> [ASSIGNMENT] Every line from the one with "1456x818 pixels. Task: Click" to the final line of the records should be printed exactly as it is, with pictures left out.

> [AVAILABLE DATA]
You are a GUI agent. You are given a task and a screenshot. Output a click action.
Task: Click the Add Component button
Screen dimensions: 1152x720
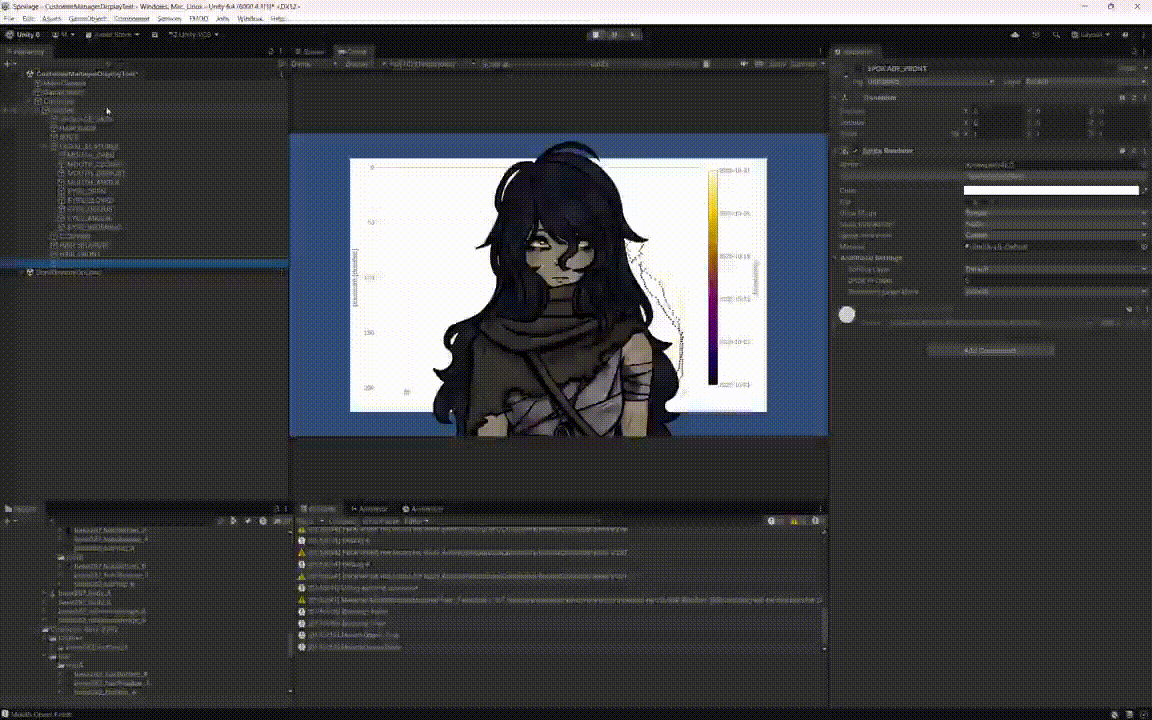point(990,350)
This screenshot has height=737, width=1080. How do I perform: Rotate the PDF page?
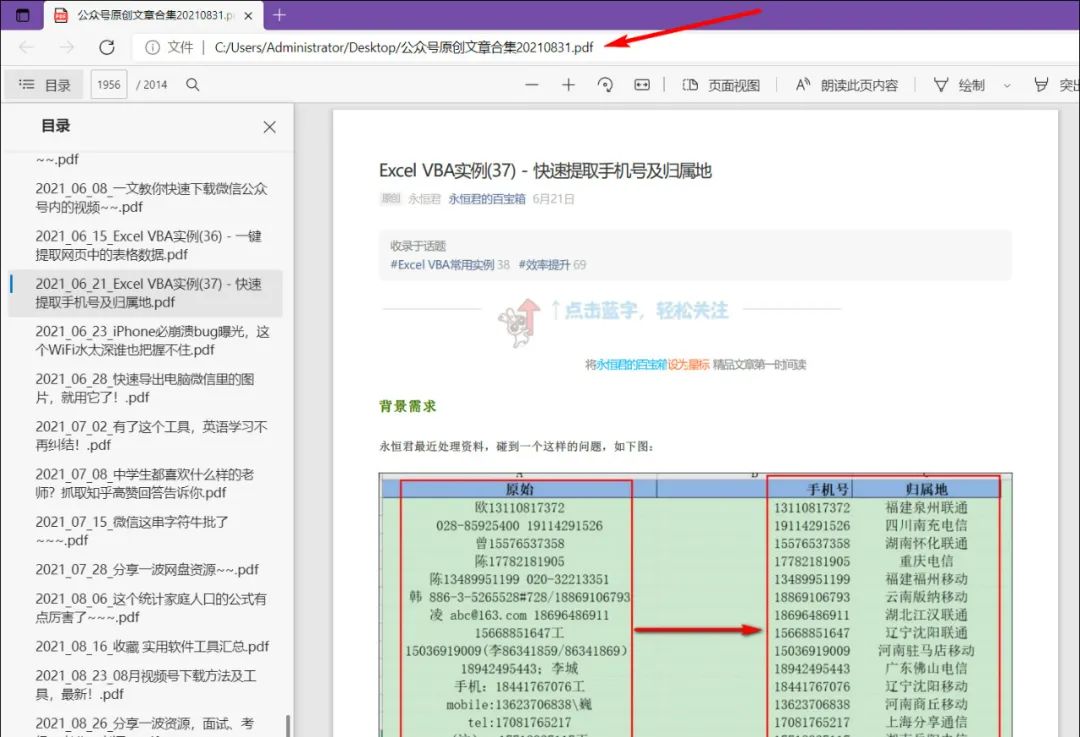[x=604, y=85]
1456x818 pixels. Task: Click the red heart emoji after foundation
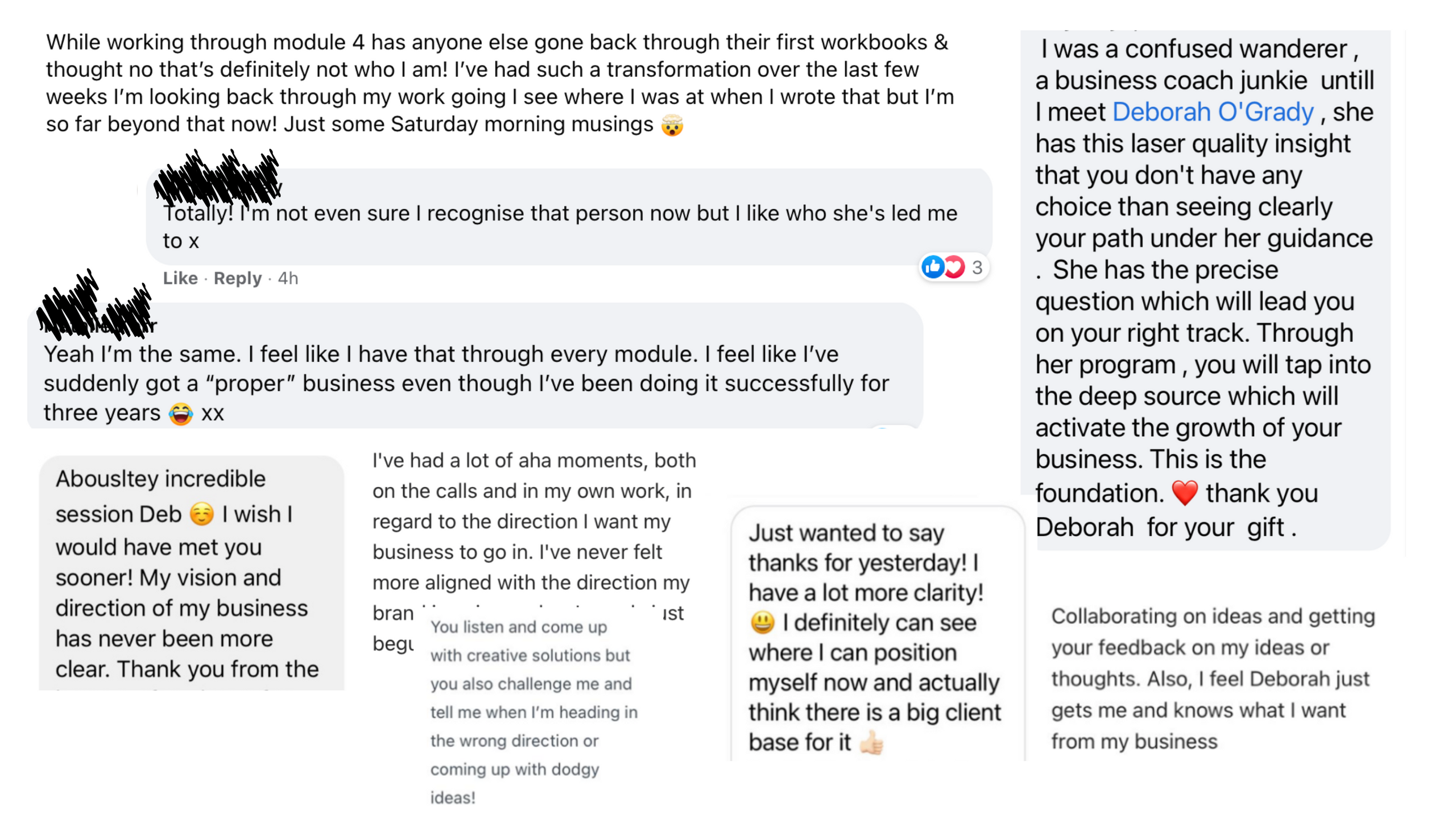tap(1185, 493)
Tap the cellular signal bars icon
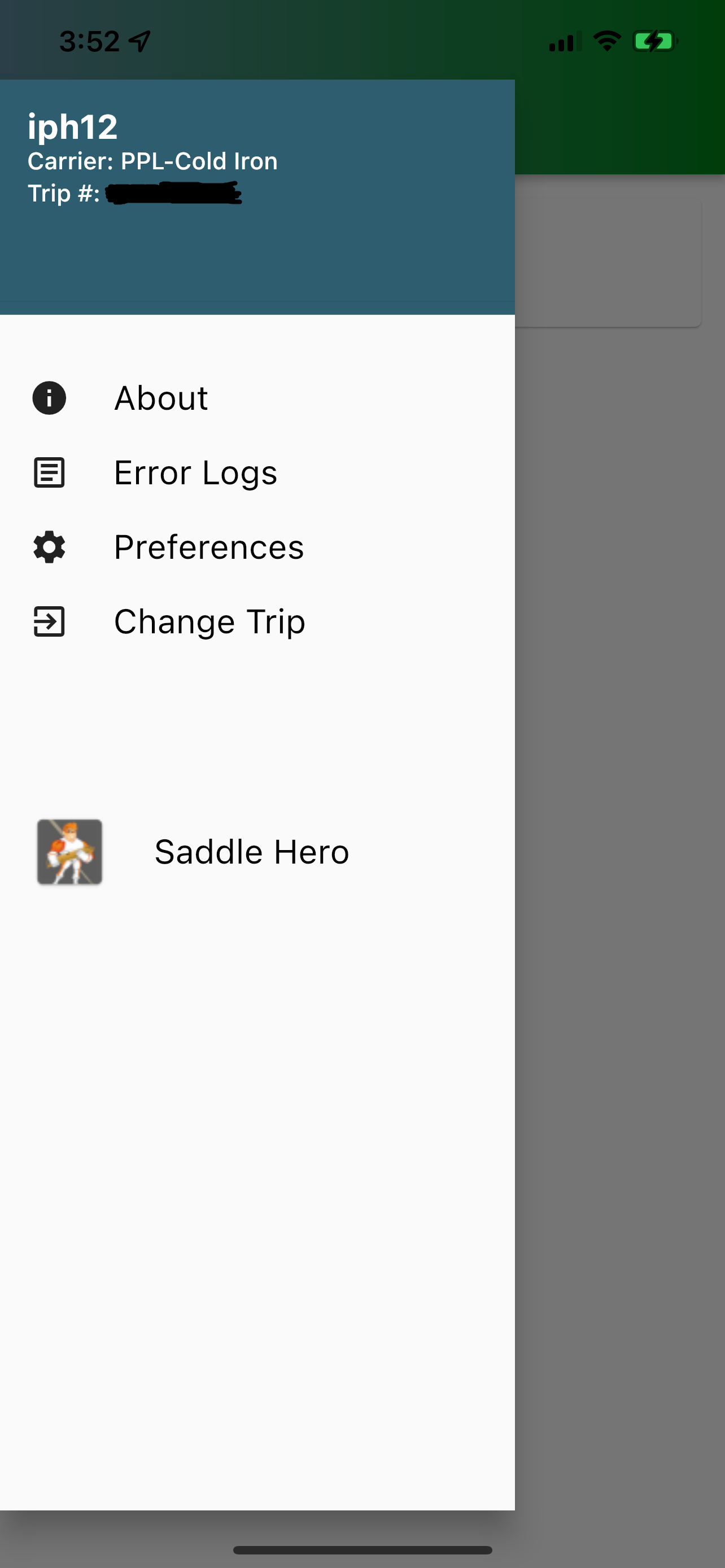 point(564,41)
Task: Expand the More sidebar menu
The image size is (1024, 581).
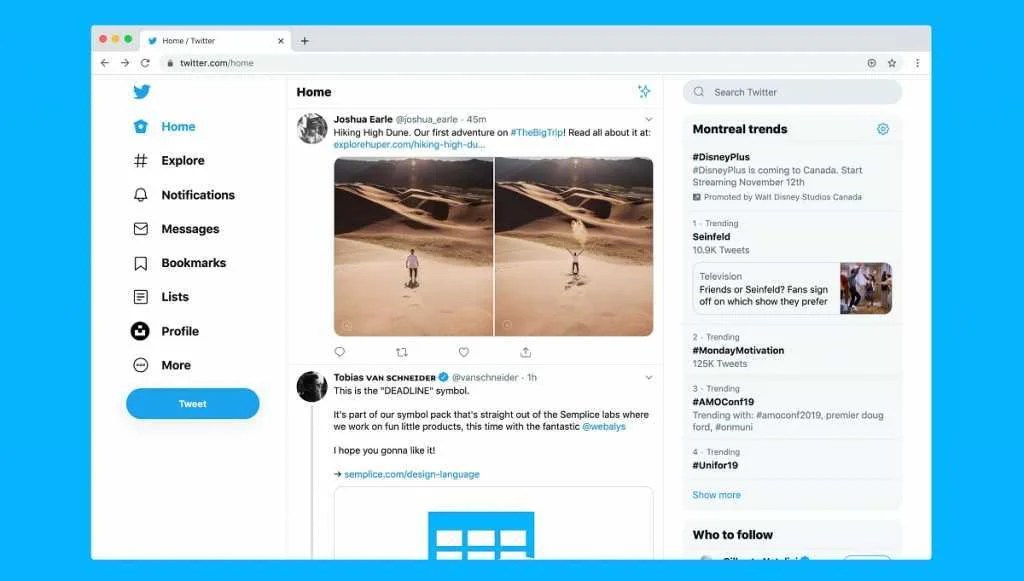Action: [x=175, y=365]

> [RESULT]
1456x818 pixels. Task: Click the red heart emoji after foundation
tap(1185, 493)
Tap the cellular signal bars icon
 point(564,41)
Task: Expand the More sidebar menu
The image size is (1024, 581).
Action: [x=175, y=365]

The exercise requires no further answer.